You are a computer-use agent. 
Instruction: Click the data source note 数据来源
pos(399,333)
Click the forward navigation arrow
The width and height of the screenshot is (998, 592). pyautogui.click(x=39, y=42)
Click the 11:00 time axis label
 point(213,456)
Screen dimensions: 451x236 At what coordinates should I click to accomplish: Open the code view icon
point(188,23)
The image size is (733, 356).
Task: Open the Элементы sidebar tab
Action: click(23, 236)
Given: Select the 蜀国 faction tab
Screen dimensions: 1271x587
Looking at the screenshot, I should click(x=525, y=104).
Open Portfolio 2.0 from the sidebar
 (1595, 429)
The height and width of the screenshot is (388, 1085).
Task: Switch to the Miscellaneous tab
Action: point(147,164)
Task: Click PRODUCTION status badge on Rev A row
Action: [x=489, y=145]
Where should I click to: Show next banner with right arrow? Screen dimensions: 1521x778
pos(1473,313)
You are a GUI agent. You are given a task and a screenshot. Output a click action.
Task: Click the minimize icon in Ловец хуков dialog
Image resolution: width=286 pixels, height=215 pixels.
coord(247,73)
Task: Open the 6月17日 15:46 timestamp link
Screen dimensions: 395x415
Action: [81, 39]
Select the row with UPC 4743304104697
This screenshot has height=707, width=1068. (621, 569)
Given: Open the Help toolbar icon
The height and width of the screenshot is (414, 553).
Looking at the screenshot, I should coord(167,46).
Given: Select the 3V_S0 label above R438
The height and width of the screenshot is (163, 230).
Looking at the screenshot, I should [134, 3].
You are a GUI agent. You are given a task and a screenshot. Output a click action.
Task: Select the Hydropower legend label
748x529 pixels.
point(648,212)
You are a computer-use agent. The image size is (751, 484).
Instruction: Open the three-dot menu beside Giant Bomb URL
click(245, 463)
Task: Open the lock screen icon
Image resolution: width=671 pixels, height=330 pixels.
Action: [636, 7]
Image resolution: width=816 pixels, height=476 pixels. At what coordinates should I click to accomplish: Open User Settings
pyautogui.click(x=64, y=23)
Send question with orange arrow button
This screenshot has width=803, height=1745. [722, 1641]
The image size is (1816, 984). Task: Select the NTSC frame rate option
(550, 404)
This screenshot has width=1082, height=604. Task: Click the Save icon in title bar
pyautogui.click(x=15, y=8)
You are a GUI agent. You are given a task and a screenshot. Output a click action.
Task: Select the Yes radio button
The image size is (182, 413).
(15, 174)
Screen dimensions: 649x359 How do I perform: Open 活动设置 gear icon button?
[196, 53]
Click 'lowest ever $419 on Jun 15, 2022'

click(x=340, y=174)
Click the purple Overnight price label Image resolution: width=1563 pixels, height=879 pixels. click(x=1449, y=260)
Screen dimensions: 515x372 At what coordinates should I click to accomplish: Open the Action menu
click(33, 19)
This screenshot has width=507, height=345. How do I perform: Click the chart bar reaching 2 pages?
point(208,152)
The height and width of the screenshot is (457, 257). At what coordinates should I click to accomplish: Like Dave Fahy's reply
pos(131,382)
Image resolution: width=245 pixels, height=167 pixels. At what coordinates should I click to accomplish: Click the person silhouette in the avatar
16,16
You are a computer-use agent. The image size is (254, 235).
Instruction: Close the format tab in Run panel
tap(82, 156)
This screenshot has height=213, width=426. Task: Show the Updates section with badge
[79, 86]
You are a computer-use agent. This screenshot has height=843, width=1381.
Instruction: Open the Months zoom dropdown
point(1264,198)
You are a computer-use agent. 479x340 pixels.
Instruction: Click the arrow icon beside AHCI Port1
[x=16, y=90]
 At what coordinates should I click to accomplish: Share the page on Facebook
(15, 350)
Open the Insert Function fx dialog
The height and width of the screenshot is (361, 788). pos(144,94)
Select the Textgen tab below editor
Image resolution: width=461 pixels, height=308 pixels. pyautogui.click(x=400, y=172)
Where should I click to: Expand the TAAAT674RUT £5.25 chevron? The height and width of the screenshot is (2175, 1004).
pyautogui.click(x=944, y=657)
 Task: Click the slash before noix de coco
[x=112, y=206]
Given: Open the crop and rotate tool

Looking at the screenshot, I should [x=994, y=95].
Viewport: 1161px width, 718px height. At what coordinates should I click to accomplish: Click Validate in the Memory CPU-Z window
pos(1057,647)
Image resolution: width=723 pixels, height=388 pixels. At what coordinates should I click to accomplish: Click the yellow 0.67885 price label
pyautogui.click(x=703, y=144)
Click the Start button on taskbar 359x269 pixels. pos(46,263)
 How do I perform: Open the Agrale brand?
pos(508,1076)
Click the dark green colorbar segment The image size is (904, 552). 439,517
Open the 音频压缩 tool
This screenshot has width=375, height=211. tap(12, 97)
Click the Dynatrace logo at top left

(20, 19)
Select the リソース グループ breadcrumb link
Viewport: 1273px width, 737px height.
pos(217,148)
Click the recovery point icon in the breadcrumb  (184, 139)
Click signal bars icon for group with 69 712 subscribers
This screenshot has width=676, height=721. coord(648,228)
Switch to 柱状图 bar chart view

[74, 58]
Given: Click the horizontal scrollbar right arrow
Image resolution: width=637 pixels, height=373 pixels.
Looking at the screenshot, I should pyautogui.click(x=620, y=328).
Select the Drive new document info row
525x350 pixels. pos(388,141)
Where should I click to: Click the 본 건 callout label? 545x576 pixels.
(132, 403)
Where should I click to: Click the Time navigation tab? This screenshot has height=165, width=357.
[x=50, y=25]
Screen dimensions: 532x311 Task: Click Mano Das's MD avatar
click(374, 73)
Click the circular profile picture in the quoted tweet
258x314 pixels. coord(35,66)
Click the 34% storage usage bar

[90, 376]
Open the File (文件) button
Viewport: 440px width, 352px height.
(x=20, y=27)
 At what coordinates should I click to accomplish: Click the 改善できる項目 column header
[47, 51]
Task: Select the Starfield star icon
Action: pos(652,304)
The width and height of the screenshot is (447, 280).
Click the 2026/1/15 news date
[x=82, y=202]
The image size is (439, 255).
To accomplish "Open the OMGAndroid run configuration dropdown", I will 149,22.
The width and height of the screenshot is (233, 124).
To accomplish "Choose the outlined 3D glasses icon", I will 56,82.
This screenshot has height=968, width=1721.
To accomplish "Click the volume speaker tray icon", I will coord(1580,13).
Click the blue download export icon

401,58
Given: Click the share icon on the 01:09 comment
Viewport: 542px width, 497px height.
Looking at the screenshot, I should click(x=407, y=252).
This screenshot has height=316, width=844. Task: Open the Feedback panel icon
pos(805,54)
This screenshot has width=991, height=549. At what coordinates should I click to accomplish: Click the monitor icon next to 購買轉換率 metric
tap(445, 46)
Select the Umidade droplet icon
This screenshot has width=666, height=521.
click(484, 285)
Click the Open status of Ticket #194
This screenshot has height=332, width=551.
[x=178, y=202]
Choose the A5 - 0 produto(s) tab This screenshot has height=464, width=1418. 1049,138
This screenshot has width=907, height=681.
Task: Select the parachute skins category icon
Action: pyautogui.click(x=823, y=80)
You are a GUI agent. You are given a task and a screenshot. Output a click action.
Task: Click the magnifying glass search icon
******
_Your instructions_
Could you extract every one of the items above verbatim, reproducing each line character for character?

_Result_
You are a computer-use agent. 
Instruction: Click the data source note 数据来源
pos(399,333)
Click the forward navigation arrow
The width and height of the screenshot is (998, 592). pyautogui.click(x=39, y=42)
Click the 11:00 time axis label
 point(213,456)
Screen dimensions: 451x236 At what coordinates should I click to accomplish: Open the code view icon
point(188,23)
The image size is (733, 356).
Task: Open the Элементы sidebar tab
Action: click(23, 236)
Given: Select the 蜀国 faction tab
Screen dimensions: 1271x587
Looking at the screenshot, I should click(x=525, y=104).
Open Portfolio 2.0 from the sidebar
 (1595, 429)
The height and width of the screenshot is (388, 1085).
Task: Switch to the Miscellaneous tab
Action: point(147,164)
Task: Click PRODUCTION status badge on Rev A row
Action: [x=489, y=145]
Where should I click to: Show next banner with right arrow? Screen dimensions: 1521x778
pos(1473,313)
You are a GUI agent. You are given a task and a screenshot. Output a click action.
Task: Click the minimize icon in Ловец хуков dialog
Image resolution: width=286 pixels, height=215 pixels.
coord(247,73)
Task: Open the 6月17日 15:46 timestamp link
Screen dimensions: 395x415
Action: [81, 39]
Select the row with UPC 4743304104697
This screenshot has height=707, width=1068. (621, 569)
Given: Open the Help toolbar icon
The height and width of the screenshot is (414, 553).
Looking at the screenshot, I should coord(167,46).
Given: Select the 3V_S0 label above R438
The height and width of the screenshot is (163, 230).
Looking at the screenshot, I should [134, 3].
You are a GUI agent. You are given a task and a screenshot. Output a click action.
Task: Select the Hydropower legend label
748x529 pixels.
point(648,212)
You are a computer-use agent. The image size is (751, 484).
Instruction: Open the three-dot menu beside Giant Bomb URL
click(245, 463)
Task: Open the lock screen icon
Image resolution: width=671 pixels, height=330 pixels.
Action: [636, 7]
Image resolution: width=816 pixels, height=476 pixels. At what coordinates should I click to accomplish: Open User Settings
pyautogui.click(x=64, y=23)
Send question with orange arrow button
This screenshot has width=803, height=1745. [722, 1641]
The image size is (1816, 984). Task: Select the NTSC frame rate option
(550, 404)
This screenshot has width=1082, height=604. Task: Click the Save icon in title bar
pyautogui.click(x=15, y=8)
You are a GUI agent. You are given a task and a screenshot. Output a click action.
Task: Select the Yes radio button
The image size is (182, 413).
(15, 174)
Screen dimensions: 649x359 How do I perform: Open 活动设置 gear icon button?
[196, 53]
Click 'lowest ever $419 on Jun 15, 2022'

click(x=340, y=174)
Click the purple Overnight price label Image resolution: width=1563 pixels, height=879 pixels. click(x=1449, y=260)
Screen dimensions: 515x372 At what coordinates should I click to accomplish: Open the Action menu
click(33, 19)
This screenshot has width=507, height=345. How do I perform: Click the chart bar reaching 2 pages?
point(208,152)
The height and width of the screenshot is (457, 257). At what coordinates should I click to accomplish: Like Dave Fahy's reply
pos(131,382)
Image resolution: width=245 pixels, height=167 pixels. At what coordinates should I click to accomplish: Click the person silhouette in the avatar
16,16
You are a computer-use agent. The image size is (254, 235).
Instruction: Close the format tab in Run panel
tap(82, 156)
This screenshot has height=213, width=426. Task: Show the Updates section with badge
[79, 86]
You are a computer-use agent. This screenshot has height=843, width=1381.
Instruction: Open the Months zoom dropdown
point(1264,198)
You are a computer-use agent. 479x340 pixels.
Instruction: Click the arrow icon beside AHCI Port1
[x=16, y=90]
 At what coordinates should I click to accomplish: Share the page on Facebook
(15, 350)
Open the Insert Function fx dialog
The height and width of the screenshot is (361, 788). pos(144,94)
Select the Textgen tab below editor
Image resolution: width=461 pixels, height=308 pixels. pyautogui.click(x=400, y=172)
Where should I click to: Expand the TAAAT674RUT £5.25 chevron? The height and width of the screenshot is (2175, 1004).
pyautogui.click(x=944, y=657)
 Task: Click the slash before noix de coco
[x=112, y=206]
Given: Open the crop and rotate tool

Looking at the screenshot, I should [x=994, y=95].
Viewport: 1161px width, 718px height. At what coordinates should I click to accomplish: Click Validate in the Memory CPU-Z window
pos(1057,647)
Image resolution: width=723 pixels, height=388 pixels. At what coordinates should I click to accomplish: Click the yellow 0.67885 price label
pyautogui.click(x=703, y=144)
Click the Start button on taskbar 359x269 pixels. pos(46,263)
 How do I perform: Open the Agrale brand?
pos(508,1076)
Click the dark green colorbar segment The image size is (904, 552). 439,517
Open the 音频压缩 tool
This screenshot has width=375, height=211. tap(12, 97)
Click the Dynatrace logo at top left

(20, 19)
Select the リソース グループ breadcrumb link
Viewport: 1273px width, 737px height.
pos(217,148)
Click the recovery point icon in the breadcrumb  (184, 139)
Click signal bars icon for group with 69 712 subscribers
This screenshot has width=676, height=721. coord(648,228)
Switch to 柱状图 bar chart view

[74, 58]
Given: Click the horizontal scrollbar right arrow
Image resolution: width=637 pixels, height=373 pixels.
Looking at the screenshot, I should pyautogui.click(x=620, y=328).
Select the Drive new document info row
525x350 pixels. pos(388,141)
Where should I click to: Click the 본 건 callout label? 545x576 pixels.
(132, 403)
Where should I click to: Click the Time navigation tab? This screenshot has height=165, width=357.
[x=50, y=25]
Screen dimensions: 532x311 Task: Click Mano Das's MD avatar
click(374, 73)
Click the circular profile picture in the quoted tweet
258x314 pixels. coord(35,66)
Click the 34% storage usage bar

[90, 376]
Open the File (文件) button
Viewport: 440px width, 352px height.
(x=20, y=27)
 At what coordinates should I click to accomplish: Click the 改善できる項目 column header
[47, 51]
Task: Select the Starfield star icon
Action: pos(652,304)
The width and height of the screenshot is (447, 280).
Click the 2026/1/15 news date
[x=82, y=202]
The image size is (439, 255).
To accomplish "Open the OMGAndroid run configuration dropdown", I will 149,22.
The width and height of the screenshot is (233, 124).
To accomplish "Choose the outlined 3D glasses icon", I will 56,82.
This screenshot has height=968, width=1721.
To accomplish "Click the volume speaker tray icon", I will coord(1580,13).
Click the blue download export icon

401,58
Given: Click the share icon on the 01:09 comment
Viewport: 542px width, 497px height.
Looking at the screenshot, I should click(x=407, y=252).
This screenshot has height=316, width=844. Task: Open the Feedback panel icon
pos(805,54)
This screenshot has width=991, height=549. At what coordinates should I click to accomplish: Click the monitor icon next to 購買轉換率 metric
tap(445, 46)
Select the Umidade droplet icon
This screenshot has width=666, height=521.
click(484, 285)
Click the Open status of Ticket #194
This screenshot has height=332, width=551.
[x=178, y=202]
Choose the A5 - 0 produto(s) tab This screenshot has height=464, width=1418. 1049,138
This screenshot has width=907, height=681.
Task: Select the parachute skins category icon
Action: pyautogui.click(x=823, y=80)
You are a GUI agent. You are given a task and a screenshot. Output a click action.
Task: Click the magnifying glass search icon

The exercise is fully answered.